### Location data for words and elements
========

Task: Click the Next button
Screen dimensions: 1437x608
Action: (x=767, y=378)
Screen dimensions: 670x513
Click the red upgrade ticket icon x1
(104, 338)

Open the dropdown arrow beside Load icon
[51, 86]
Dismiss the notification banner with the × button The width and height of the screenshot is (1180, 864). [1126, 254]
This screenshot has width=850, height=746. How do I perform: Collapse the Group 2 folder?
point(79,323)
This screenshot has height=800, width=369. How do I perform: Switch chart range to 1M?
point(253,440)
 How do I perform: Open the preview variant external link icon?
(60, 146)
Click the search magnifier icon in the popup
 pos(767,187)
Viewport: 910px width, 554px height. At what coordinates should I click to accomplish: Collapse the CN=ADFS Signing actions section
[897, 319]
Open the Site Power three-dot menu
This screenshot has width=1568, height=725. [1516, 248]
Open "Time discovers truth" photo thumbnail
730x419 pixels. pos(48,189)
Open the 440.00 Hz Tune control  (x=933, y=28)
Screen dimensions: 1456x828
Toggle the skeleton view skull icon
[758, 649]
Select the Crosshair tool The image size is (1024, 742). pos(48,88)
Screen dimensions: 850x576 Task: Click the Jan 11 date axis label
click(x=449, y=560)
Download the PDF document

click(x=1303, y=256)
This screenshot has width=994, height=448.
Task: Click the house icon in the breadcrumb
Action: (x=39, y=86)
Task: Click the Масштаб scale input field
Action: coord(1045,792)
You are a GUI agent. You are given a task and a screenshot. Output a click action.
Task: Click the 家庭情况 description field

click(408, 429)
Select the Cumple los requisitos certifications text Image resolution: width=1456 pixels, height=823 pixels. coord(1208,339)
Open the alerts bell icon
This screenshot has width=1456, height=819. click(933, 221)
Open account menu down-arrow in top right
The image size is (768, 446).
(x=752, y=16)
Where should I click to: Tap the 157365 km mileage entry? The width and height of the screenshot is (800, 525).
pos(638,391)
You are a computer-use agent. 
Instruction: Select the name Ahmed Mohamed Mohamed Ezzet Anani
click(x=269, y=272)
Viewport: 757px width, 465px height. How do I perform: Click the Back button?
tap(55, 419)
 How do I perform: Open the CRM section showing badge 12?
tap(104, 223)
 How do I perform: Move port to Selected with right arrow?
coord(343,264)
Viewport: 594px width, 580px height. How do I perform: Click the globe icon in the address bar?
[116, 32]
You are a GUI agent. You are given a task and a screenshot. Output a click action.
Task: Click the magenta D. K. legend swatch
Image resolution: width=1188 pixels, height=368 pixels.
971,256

========

Convert the items, from the beginning through the line containing "Select the Cumple", into a numbered list, leaving out blank lines.

### EXERCISE RESPONSE
1. Task: Click the Next button
2. Screen dimensions: 1437x608
3. Action: (x=767, y=378)
4. Screen dimensions: 670x513
5. Click the red upgrade ticket icon x1
6. (104, 338)
7. Open the dropdown arrow beside Load icon
8. [51, 86]
9. Dismiss the notification banner with the × button The width and height of the screenshot is (1180, 864). [1126, 254]
10. This screenshot has width=850, height=746. How do I perform: Collapse the Group 2 folder?
11. point(79,323)
12. This screenshot has height=800, width=369. How do I perform: Switch chart range to 1M?
13. point(253,440)
14.  How do I perform: Open the preview variant external link icon?
15. (60, 146)
16. Click the search magnifier icon in the popup
17.  pos(767,187)
18. Viewport: 910px width, 554px height. At what coordinates should I click to accomplish: Collapse the CN=ADFS Signing actions section
19. [897, 319]
20. Open the Site Power three-dot menu
21. This screenshot has width=1568, height=725. [1516, 248]
22. Open "Time discovers truth" photo thumbnail
23. 730x419 pixels. pos(48,189)
24. Open the 440.00 Hz Tune control  (x=933, y=28)
25. Screen dimensions: 1456x828
26. Toggle the skeleton view skull icon
27. [758, 649]
28. Select the Crosshair tool The image size is (1024, 742). pos(48,88)
29. Screen dimensions: 850x576 Task: Click the Jan 11 date axis label
30. click(x=449, y=560)
31. Download the PDF document
32. click(x=1303, y=256)
33. This screenshot has width=994, height=448.
34. Task: Click the house icon in the breadcrumb
35. Action: (x=39, y=86)
36. Task: Click the Масштаб scale input field
37. Action: coord(1045,792)
38. You are a GUI agent. You are given a task and a screenshot. Output a click action.
39. Task: Click the 家庭情况 description field
40. click(408, 429)
41. Select the Cumple los requisitos certifications text Image resolution: width=1456 pixels, height=823 pixels. coord(1208,339)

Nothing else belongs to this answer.